▶ **Exercise aim**
Recast the paragraph of the Rajasthan health care act text below that begins "According to the analysis by non-profit PRS Legislative Research" as a short bulleted list that keeps its main facts.

▶ **Passage to read**
***

The Government of Rajasthan has passed the Rajasthan Right to Health Care Act 2022 in the Assembly, making it the first state to do so in India. The bill gives every resident of the state the right to avail free Out Patient Department (OPD) services and In Patient Department (IPD) services at all public health facilities. Additionally, similar healthcare services will be provided free of cost at select private facilities. The bill guarantees 20 rights to the residents of the state and is based on Article 47 and the expanded definition of Article 21 of the Indian Constitution.

== Criticism ==
According to the analysis by non-profit PRS Legislative Research the bill does not mention whether private healthcare professionals will be reimbursed by the government. They further stated, "If the government does not reimburse the cost, the private establishments will have no revenue, and would likely shut down.” The implementation of the act would increase the expenditure of the state budget and no additional arrangements to cover the costs have been made by the government. The act also threatens bureaucratic interference in the working of doctors and healthcare professionals. Rajasthan doctors have accused that this bill will increase the incidence of violence against doctors. The bill is accused of not appropriately defining the term emergency. The government is accused of using the act to win elections in the upcoming 2023 Rajasthan Legislative Assembly election.

== Protests ==
The act was passed in the Rajasthan assembly among protests by healthcare professionals. To oppose the provisions of the act, the Indian Medical Association called for country wide protests and threatened to shut countrywide services. All Rajasthan In-Service Doctors Association (ARISDA) has also called for shut down of healthcare services in the state. The protestors have met with government opposition as police used water cannon and baton charge against the protestors.

***

▶ **Material supplied**
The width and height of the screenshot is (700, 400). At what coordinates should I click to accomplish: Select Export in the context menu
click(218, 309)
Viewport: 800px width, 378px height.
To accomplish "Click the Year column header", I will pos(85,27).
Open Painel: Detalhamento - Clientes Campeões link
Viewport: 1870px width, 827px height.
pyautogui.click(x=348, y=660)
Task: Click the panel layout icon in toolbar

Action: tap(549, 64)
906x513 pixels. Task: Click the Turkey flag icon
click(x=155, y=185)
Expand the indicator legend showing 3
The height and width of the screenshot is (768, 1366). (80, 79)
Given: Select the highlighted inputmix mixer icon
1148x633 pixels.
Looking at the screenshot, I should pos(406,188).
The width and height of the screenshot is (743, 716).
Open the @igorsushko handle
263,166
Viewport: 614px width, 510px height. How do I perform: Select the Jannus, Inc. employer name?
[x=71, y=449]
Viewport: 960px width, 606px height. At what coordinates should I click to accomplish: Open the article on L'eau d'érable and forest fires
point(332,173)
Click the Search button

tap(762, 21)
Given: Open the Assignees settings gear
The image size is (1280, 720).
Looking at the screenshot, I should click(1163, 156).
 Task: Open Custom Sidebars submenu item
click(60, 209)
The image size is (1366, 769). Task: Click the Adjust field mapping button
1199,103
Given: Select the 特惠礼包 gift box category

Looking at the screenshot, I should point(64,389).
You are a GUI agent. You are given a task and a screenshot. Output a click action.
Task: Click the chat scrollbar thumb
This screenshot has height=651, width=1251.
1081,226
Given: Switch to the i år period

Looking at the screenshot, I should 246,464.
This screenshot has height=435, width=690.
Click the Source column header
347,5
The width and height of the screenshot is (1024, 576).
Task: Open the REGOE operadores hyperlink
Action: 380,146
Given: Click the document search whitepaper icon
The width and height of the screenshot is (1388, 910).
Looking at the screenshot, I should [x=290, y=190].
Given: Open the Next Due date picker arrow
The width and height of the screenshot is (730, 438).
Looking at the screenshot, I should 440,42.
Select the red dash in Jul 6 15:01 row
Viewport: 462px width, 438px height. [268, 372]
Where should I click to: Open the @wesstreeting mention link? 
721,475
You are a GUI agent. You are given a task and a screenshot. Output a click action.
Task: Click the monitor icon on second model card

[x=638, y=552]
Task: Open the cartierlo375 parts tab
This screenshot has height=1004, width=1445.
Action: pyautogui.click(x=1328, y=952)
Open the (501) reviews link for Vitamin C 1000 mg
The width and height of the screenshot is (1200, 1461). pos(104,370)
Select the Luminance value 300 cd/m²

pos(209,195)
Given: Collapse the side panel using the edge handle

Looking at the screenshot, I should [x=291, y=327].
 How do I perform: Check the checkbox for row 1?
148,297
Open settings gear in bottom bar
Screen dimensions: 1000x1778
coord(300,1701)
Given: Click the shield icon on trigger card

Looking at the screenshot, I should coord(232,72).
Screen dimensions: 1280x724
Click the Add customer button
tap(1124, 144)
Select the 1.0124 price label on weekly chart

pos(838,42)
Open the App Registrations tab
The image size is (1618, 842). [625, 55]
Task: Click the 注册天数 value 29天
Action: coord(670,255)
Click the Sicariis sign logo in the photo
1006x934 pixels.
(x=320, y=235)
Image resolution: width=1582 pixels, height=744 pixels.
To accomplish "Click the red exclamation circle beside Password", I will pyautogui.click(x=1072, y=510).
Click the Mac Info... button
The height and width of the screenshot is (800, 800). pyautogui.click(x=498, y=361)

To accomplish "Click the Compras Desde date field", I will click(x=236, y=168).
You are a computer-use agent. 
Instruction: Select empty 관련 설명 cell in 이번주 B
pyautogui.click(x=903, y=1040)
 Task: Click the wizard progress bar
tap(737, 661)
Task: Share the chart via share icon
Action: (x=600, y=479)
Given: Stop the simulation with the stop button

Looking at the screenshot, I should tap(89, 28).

***

▶ **Task result**
- PRS Legislative Research notes that the bill does not say whether the government will reimburse private healthcare professionals. Without reimbursement, private establishments would have no revenue and would likely shut down.
- The act would raise state budget spending, and the government has made no extra arrangements to cover the cost.
- The act threatens bureaucratic interference in the work of doctors and healthcare professionals.
- Rajasthan doctors say the bill will increase violence against doctors.
- The bill is accused of not properly defining "emergency."
- The government is accused of using the act to win the 2023 Rajasthan Legislative Assembly election.